I guess we're both being selfish and trying to convince each other to see things from a different point of view. I think scorpio's like myself are generally stubborn people, and sweetheart my feet are stuck in the sand. I'm not buddging on this and I know that beneath your moral grandstanding and woe is me talk, you know what I'm saying to be true.


With all sorts of things going on right now, this really is the last thing I need. I mean shit, we're supposed to leave in two days! I'm just glad my grandmother's condition isn't as dire as it was initially explained to me.

20100517

It's getting real in the field


I woke up this morning at the crack of noon to the news from my mother that my grandmother is in the hospital ICU. After several skin grafts to her leg, it has gotten infected and it might need to be amputated. Her being a diabetic and 86 years old complicates this alot.

Thankfully she lives in London and healthcare is provided to her and she won't be drowning in medical bills.


The choice really shouldn't be that hard to make as I'm leaving for Barbados on saturday, I could forgo my vacation and travel to London and do the right thing instead of sending her flowers and get well foolishness; I myself could be the actual rose and she would be able to see me. Part of me wants to do that because I know it's the right thing to do and God forbid I be put in a situation where something happens to her and I chose to lay up on a beach with a girl who I feel like I love but know in my heart of hearts that there's definitely a countdown on our relationship.

The other part of me says
"You can do both, I mean you can afford to do both and you can tell the YMCA about the situation and they will have to understand.

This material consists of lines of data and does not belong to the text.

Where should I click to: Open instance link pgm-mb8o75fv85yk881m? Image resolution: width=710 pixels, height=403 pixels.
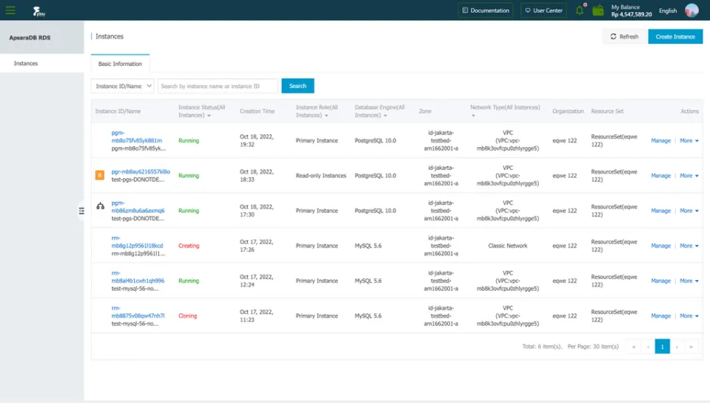[136, 137]
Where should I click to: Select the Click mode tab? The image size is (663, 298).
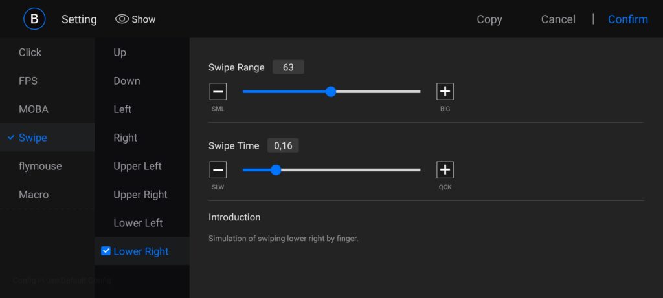pos(30,52)
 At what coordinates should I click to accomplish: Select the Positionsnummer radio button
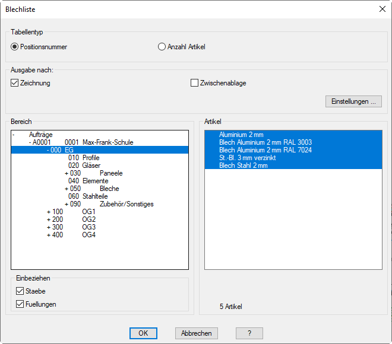[15, 47]
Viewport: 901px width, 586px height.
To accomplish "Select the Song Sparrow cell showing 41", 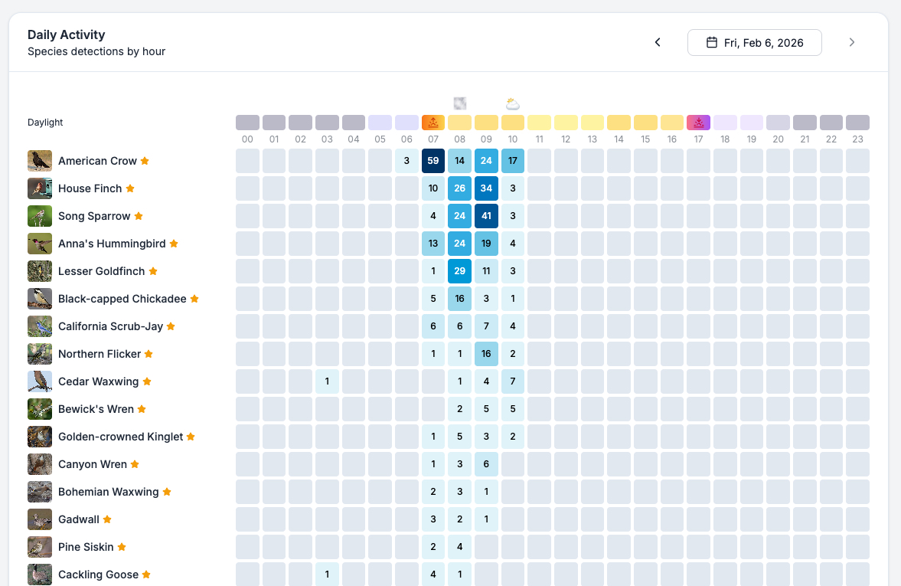I will click(x=486, y=216).
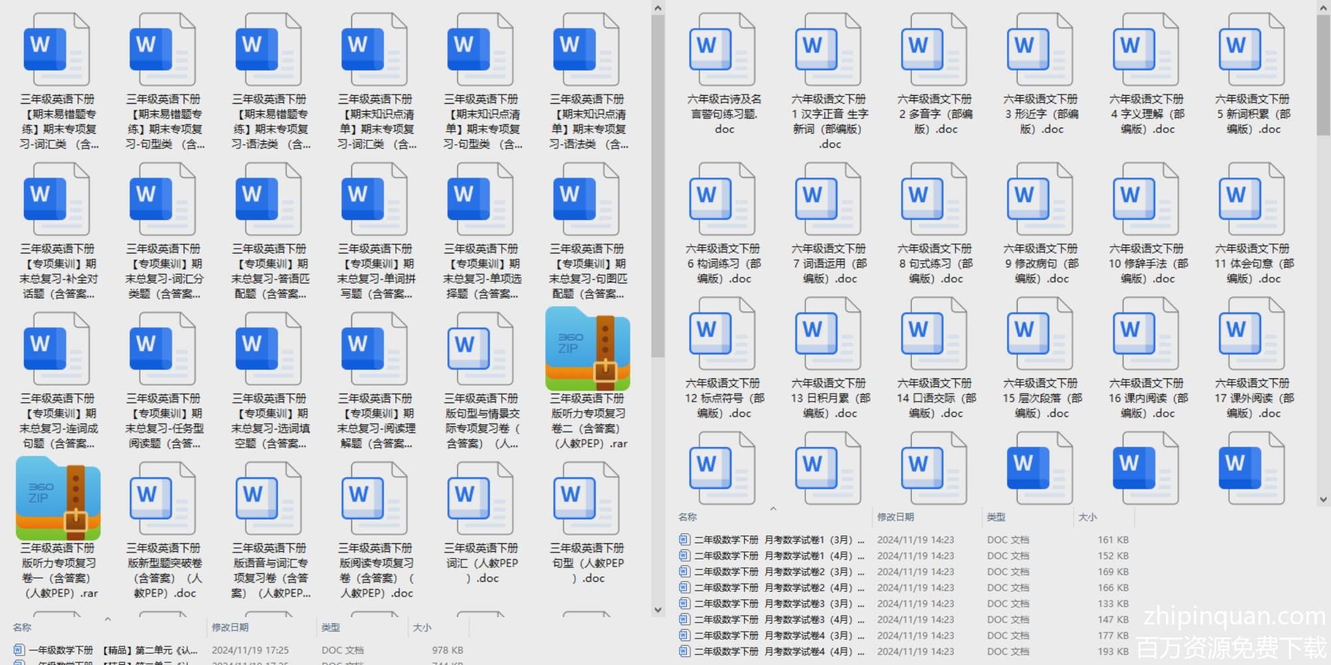Select the 版听力专项复习卷一 .rar archive icon
The image size is (1331, 665).
pyautogui.click(x=58, y=499)
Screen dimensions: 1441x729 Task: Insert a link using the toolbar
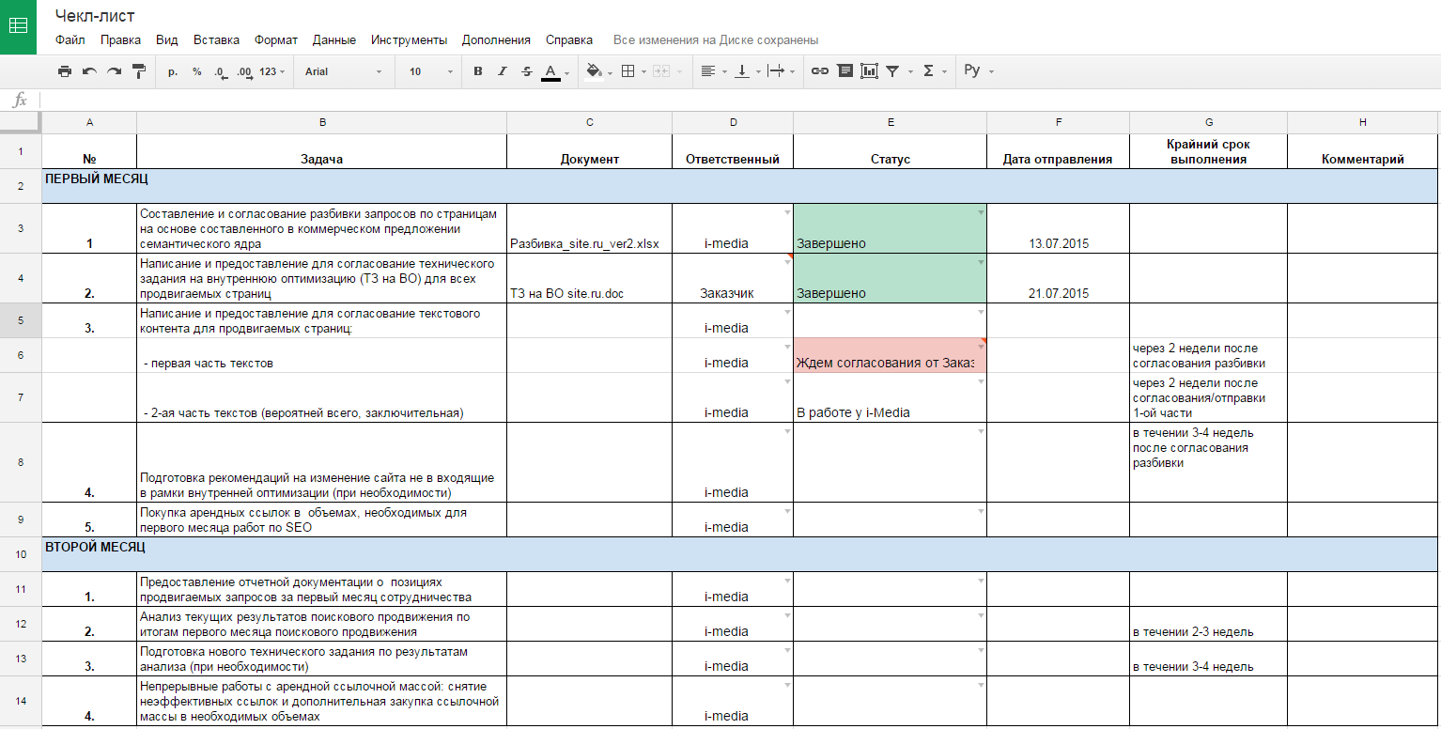point(820,71)

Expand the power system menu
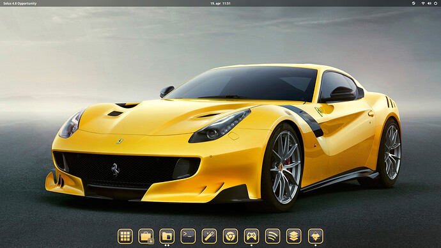(435, 3)
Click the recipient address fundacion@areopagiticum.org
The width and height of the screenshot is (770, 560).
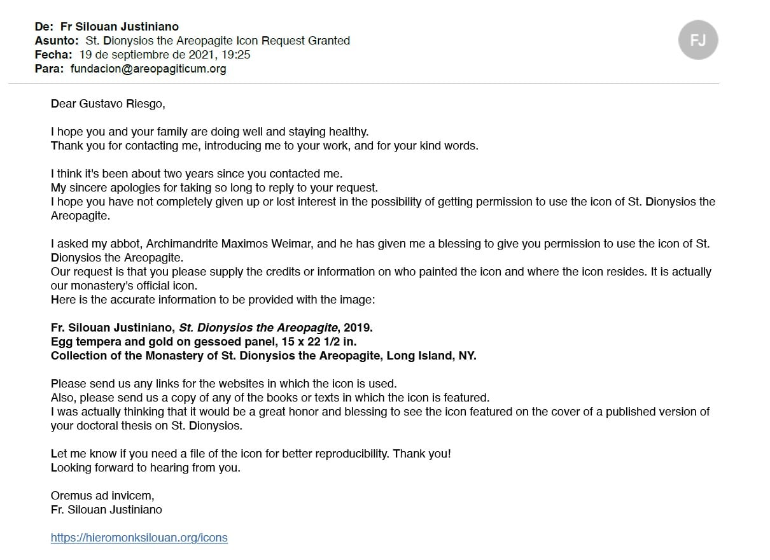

You get paid at this valeting every night in cash and you could absorb a hit like that financially." As selfish as that sounds I want to go on vacation, but how good of a time can I really have knowing that I'm having fun in the sun, with my grandmother on a respirator.

Either way, I don't want to make the wrong choice. On one hand I've got a girlfriend who just got her passport, has never been anywhere but Florida and is really psyched about going with me. Even though I know if we don't go she'll be very disappointed and I hate more than anything to disappoint anyone, but at the same time I know that if she feels for me the way she says she does, she will understand the brevity of the situation.

Add that to the fact that seeing my mother she tells me " ....You don't want to wait 'till someone passes to honor them and wish you would've seen them. That's something that you will never forgive yourself for."


20100511

Two tickets to paradise





The only thing that would make this better is female compainionship and I can think of like 3 girls I'd like to be here with but oh well right?


I leave for Barbados in about a week or so and I feel like I should be more excited. I mean I've got a girlfriend who's really good to me despite the fact that she thinks I'm too lursty and used to dating/being with whores who want sex everyday. I don't think sex is something that can be left out of any relationship, so I don't know where things are gonna go...Well I do but what can I really do? I don't want anything like that, that's not freely given. However; I do plan on enjoying the time we spend.


Even though my job with Emory gave me the axe, (no body spray) I managed to get put on valeting at a popular Atlanta night club. The hours are crazy but I get paid in cash and get to flirt with fellatious women all night.